Non compare nemmeno il parafango anteriore originale, che però non è stato sostituito, ma semplicemente eliminato a favore della massima pulizia estetica dell’avantreno.

Il bellissimo sviluppo dei collettori dell’impianto di scarico Zard di tipo 2 in 2.

Gli indicatori di direzione, sia anteriori che posteriori, hanno lasciato il posto ad altri in alluminio anodizzato nero denominati “bullet” per la particolare forma a proiettile.

Tra i vari accessori che impreziosiscono il motore, compare anche una piccola selezione di articoli prelevati dal catalogo Rizoma, quali i coperchi delle cinghie di distribuzione in alluminio anodizzato nero con cover in plexiglas trasparente, il coperchio della frizione traforato per garantire un miglior raffreddamento alla frizione stessa (e per esaltare ancora di più il sound di questo particolare tecnico tanto caro alla maggior parte dei ducatisti) e il copripignone in alluminio anodizzato.
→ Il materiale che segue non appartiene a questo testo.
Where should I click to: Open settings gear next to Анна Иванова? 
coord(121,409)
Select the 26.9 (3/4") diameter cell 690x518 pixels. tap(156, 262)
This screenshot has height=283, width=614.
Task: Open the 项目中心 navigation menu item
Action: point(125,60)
La strumentazione è di serie, con elementi circolari a fondo bianco.

Infine, ecco i classici interventi sull’hardware del bicilindrico, come il sistema di scarico di tipo 2 in 2 della Zard in acciaio inox, la rimozione dell’airbox (al posto del quale compaiono adesso due cornetti di aspirazione maggiorati in alluminio ricavato dal pieno e una coppia di filtri conici della K&N ad alta permeabilità) e la centralina Power Commander III che non prevede più la presenza delle sonde lambda.

La “ricetta” relativa all’aspirazione e all’elettronica è stata reperita sotto forma di un kit messo a punto da una ditta australiana, la Wasp Works, mentre il resto è rimasto più o meno di serie.

I corpi farfallati, dunque, sono ancora quelli da 45 mm previsti dall’impianto di iniezione elettronica Magneti Marelli originale, così come non sono state “toccate” le misure di alesaggio e corsa pari a 94 x 71,5 mm, lasciando la cilindrata a quota 992 cc come da libretto di circolazione.

Stando ai dati dichiarati, anche le prestazioni assolute non sono cambiate molto, a favore di un miglioramento soprattutto a livello di erogazione, pertanto la potenza massima dovrebbe essere intorno ai 92 Cv e la coppia di circa 9,3 Kgm.

Il motore non ha subìto modifiche rilevanti, al di là della sostituzione dell’impianto di scarico, dell’eliminazione dell’airbox originale in favore di due cornetti di aspirazione maggiorati con filtri a tronco di cono e dell’installazione di una nuova centralina elettronica.

Allo stesso modo, la ciclistica prevede ancora la forcella Marzocchi a steli rovesciati da 43 mm e l’ammortizzatore Sachs di serie, così come l’impianto frenante a doppio disco da 320 mm con pinze Brembo flottanti a due pistoncini davanti e a disco singolo da 245 mm con pinza a un pistoncino dietro.

Oltre alla bellezza intrinseca, la Sport 1000 protagonista di questo servizio si fa apprezzare anche per la sua leggerezza, con 175 Kg a secco.

Gli pneumatici, che tra l’altro sfruttano i cerchi a raggi originali e dunque necessitano di camera d’aria, prevedono le classiche misure con l’anteriore da 120/70 e il posteriore da 180/55, entrambi da 17″.

Dettagli di pregio, livrea sobria e niente di superfluo: è questa la ricetta per una vera special in stile cafe racer.

Il risultato è una moto che, al di là del suo piacevole aspetto estetico in stile cafe racer, si fa apprezzare anche per una certa riduzione di peso rispetto al modello originale, quantificabile in circa 4 Kg, per un totale di 175 Kg a secco: il merito è di quei componenti in alluminio che hanno sostituito gli analoghi elementi di serie, oltre che del minimalismo con cui è stato curato l’allestimento, fatto di pochi fronzoli e molta sostanza, come usava fare una volta sulle moto parcheggiate davanti all’Ace Cafe di Londra e che fa parte di una certa filosofia di intendere le moto e il motociclismo.

Le forme del codino monoposto sono state modellate a mano partendo da una lastra di alluminio.

Le realizzazioni della Tecknorace, infatti, sono fedeli a questi ideali e non rinunciano mai a una buona dose di “fatto a mano” pur di distinguersi, anche se questo comporta tempi e costi maggiori.